IOC profit tanks 83% on inventory losses, lower refining margins

A logo of Indian Oil is picture outside a fuel station in New Delhi

By Nidhi Verma and Sethuraman N R

NEW DELHI/BENGALURU (Reuters) - Indian Oil Corp Ltd <IOC.NS>, the country's top refiner, posted an 82.7% slump in second-quarter profit on Thursday, missing analysts' estimates by a wide margin on inventory losses and lower refining margins.

IOC, along with subsidiary Chennai Petroleum <CHPC.NS>, controls about a third of the country's 5 million-barrels-per-day (bpd) refining capacity.

Net profit came in at 5.63 billion rupees ($79.28 million) for the quarter ended Sept. 30, compared with 32.47 billion rupees a year earlier, state-owned IOC said in a filing.

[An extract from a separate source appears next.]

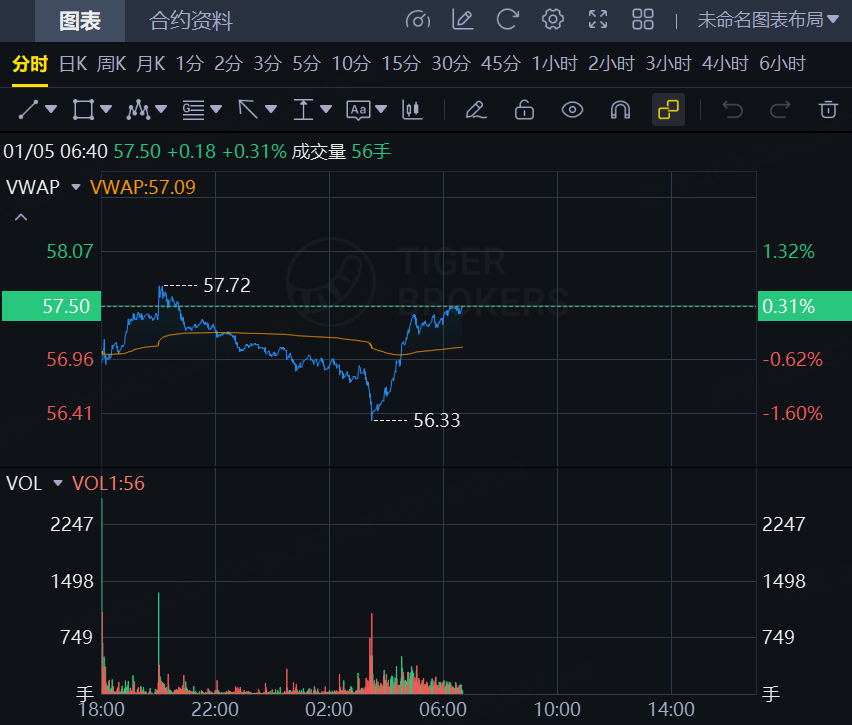
Task: Open chart settings gear
Action: coord(552,19)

Analysts on average had expected a profit of 39.71 billion rupees, according to Refinitiv data.

Quarterly results were hit by inventory losses, against gains a year ago, IOC Chairman Sanjiv Singh said.

Refiners buy crude and process them into various kinds of fuel and petroleum products. An inventory loss is booked when oil prices drop by the time the company refine and ship products.

IOC's quarterly inventory losses stood at 18.07 billion rupees, against a gain of 28.95 billion rupees a year earlier. Brent crude prices <LCOc1> fell 8.7% during the period.

Average gross refining margins - the difference between the cost of crude oil processed and the prices of refined products - shrank to $1.28 per barrel from $6.79 per barrel, while revenue from operations fell 13.2% to 1.32 trillion rupees.

IOC plans to shut units at some of its refineries in the second half of this fiscal year for fuel upgrade and maintenance, its head of refineries, SM Vaidya, said.

It will fully shut its 160,000-bpd Mathura refinery in northern India for two months in November and December, Vaidya said, adding some units at the 150,000-bpd Haldia refinery on the east coast had already been shut.

India targets to shift to Euro VI-compliant fuels from April 1, 2020.

Fuel demand in the world's third-largest consumer fell to its lowest in more than two years in September, data from the Petroleum Planning and Analysis Cell showed.

Recently, the Indian government relaxed rules for setting up fuel stations in the country after a gap of 17 years, opening the sector dominated by state refiners to non-energy companies.

Singh said the new rules would enhance competition in the market and benefit consumers.